In a randomized trial 29 conducted, 60 adolescents were given daily application of either CPPACP (tooth mousse) or standard fluoride toothpaste to treat WSL. The study was carried out for a period of 1 month, then the results were analyzed by laser fluorescence and visual scoring (Gorelick scale) from the digital photographs. The results showed 26–58% reduction in the mean area of the lesion, but no significant differences were found between the CPPACP and the control groups. Another randomized trial 13 compared WSLs treated with a low-fluoride mouth rinse (50 ppm) to those treated with a non-fluoride mouth rinse. At the end of 12 weeks, the lesions decreased by 40% (SD, 14.5) in the treatment group and by 51.5% (SD, 12.3) in the control group, thus indicating no significant benefits from the low-level fluoride.

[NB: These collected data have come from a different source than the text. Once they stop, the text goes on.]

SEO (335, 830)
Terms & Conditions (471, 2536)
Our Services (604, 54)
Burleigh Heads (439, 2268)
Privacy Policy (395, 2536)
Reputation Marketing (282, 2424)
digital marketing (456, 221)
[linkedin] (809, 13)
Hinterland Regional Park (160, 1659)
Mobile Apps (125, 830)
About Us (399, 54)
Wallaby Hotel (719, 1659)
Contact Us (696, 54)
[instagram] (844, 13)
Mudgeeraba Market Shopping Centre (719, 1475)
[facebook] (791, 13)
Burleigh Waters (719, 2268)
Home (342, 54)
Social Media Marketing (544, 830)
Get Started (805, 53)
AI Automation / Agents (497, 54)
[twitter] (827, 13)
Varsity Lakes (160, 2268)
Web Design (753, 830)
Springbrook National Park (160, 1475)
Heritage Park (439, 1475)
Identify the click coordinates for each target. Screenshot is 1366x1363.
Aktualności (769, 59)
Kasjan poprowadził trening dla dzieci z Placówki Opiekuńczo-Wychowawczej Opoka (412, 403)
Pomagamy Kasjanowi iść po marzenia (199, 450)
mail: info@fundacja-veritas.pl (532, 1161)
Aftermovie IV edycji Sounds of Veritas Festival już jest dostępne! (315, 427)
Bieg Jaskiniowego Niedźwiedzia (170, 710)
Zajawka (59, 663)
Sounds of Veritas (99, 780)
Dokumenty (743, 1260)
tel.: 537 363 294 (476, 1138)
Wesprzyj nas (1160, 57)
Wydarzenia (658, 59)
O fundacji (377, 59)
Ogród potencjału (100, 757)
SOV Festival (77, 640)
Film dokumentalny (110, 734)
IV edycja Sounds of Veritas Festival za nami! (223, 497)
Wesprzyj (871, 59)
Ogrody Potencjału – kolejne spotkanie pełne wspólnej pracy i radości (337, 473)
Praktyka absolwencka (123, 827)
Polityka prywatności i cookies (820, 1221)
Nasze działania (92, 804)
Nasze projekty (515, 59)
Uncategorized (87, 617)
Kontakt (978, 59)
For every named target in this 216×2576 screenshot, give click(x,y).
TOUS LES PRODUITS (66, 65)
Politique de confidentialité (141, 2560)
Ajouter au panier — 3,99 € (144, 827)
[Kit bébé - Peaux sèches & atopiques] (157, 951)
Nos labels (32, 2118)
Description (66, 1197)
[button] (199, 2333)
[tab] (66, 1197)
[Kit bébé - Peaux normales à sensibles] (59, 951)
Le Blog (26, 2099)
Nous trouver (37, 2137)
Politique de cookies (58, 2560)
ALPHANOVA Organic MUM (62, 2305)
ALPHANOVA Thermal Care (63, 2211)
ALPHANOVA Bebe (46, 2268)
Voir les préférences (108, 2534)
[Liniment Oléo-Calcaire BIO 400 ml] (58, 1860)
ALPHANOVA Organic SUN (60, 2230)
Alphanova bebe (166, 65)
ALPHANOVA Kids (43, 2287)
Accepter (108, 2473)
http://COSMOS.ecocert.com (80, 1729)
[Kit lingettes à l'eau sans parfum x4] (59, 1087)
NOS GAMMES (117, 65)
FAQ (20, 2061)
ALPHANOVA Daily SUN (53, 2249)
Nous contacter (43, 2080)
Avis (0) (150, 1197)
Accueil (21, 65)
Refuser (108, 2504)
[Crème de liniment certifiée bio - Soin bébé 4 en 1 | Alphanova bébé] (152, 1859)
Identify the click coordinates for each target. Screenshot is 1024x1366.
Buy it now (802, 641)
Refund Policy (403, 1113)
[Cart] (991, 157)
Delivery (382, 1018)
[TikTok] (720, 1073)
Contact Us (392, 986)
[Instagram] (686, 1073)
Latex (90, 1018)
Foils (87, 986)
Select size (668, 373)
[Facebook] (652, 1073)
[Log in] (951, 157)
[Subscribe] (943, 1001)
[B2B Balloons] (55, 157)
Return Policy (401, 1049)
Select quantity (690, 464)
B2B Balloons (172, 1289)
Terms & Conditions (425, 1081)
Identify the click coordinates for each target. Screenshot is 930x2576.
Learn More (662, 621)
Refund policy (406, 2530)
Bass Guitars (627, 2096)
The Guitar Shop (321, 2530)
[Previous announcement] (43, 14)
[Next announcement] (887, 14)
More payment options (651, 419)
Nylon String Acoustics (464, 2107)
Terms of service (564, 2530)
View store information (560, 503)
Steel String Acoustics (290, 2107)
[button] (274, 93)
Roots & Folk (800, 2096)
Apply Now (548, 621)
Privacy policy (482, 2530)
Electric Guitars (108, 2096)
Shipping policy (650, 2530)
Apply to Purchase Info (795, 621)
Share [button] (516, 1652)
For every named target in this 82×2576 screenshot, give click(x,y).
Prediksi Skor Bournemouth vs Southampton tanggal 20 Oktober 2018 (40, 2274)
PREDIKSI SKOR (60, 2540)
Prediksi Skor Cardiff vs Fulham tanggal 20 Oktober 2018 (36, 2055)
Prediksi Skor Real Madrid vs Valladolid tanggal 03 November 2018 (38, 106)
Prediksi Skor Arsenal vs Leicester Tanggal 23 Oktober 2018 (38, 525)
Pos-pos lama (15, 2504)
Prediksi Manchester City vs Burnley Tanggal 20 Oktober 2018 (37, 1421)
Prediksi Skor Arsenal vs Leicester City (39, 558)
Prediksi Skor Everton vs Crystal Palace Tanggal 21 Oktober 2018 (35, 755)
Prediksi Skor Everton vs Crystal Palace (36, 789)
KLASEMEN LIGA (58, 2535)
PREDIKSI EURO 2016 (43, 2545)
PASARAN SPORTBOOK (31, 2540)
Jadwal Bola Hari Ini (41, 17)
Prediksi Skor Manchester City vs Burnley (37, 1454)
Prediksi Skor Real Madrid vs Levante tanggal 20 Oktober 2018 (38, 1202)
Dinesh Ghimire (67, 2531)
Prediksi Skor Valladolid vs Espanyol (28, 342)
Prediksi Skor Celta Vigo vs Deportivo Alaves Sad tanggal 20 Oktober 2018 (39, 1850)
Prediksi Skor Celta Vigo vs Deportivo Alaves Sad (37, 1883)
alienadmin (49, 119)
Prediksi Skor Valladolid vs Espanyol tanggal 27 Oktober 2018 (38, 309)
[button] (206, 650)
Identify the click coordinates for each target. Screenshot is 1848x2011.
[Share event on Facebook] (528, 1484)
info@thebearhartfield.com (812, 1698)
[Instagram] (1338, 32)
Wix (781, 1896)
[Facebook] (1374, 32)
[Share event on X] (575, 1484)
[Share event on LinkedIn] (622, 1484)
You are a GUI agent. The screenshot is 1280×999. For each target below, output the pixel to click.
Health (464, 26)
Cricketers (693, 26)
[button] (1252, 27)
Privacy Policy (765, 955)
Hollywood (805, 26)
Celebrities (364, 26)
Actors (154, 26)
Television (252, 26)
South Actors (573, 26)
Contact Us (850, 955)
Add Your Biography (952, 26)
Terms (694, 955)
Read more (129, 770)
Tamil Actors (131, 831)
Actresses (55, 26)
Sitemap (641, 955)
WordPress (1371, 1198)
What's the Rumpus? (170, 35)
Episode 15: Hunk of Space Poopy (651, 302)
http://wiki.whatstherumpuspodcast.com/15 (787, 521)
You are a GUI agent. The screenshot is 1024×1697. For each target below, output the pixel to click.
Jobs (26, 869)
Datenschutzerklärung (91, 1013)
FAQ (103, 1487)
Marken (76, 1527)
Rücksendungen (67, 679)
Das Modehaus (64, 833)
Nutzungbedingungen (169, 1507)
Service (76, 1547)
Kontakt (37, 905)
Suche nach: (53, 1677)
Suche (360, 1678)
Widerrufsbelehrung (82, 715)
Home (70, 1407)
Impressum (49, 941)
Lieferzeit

The results of this current study have shown that CPPACP was superior in its ability to remineralize WSLs. The multifactorial anti-cariogenic mechanism for CPPACP has a three-fold mode of action: (a) Remineralization of enamel is brought about by preserving the supersaturated state of enamel minerals calcium and phosphate in plaque; (b) It slows down the initiation of biofilm and suppresses bacterial adherence to the tooth surface; and (c) It reduces the pH in the oral environment by acting as a buffering agent. 28
A limitation of our study was the lack of use of laser fluorescence and quantitative light–induced fluorescence to assess WSLs, which could have provided another superior method of assessment. However, the use of this technology in our trial was not feasible due to our budget limitations.
Conclusion
All the three commercially available products—GC tooth mousse (CPPACP), Colgate Phos-Flur mouthwash (flouride and amulated phosphorus) and SHY-NM (calcium sodium phosphosilicate glass), showed regression of WSL over a period of 6 months. GC tooth mousse proved to be the most effective means of treating WSL over other treatment regimens.
Footnotes
Declaration of Conflicting Interests
The author(s) declared no potential conflicts of interest with respect to the research, authorship and/or publication of this article.
Funding
The author(s) received no financial support for the research, authorship and/or publication of this article.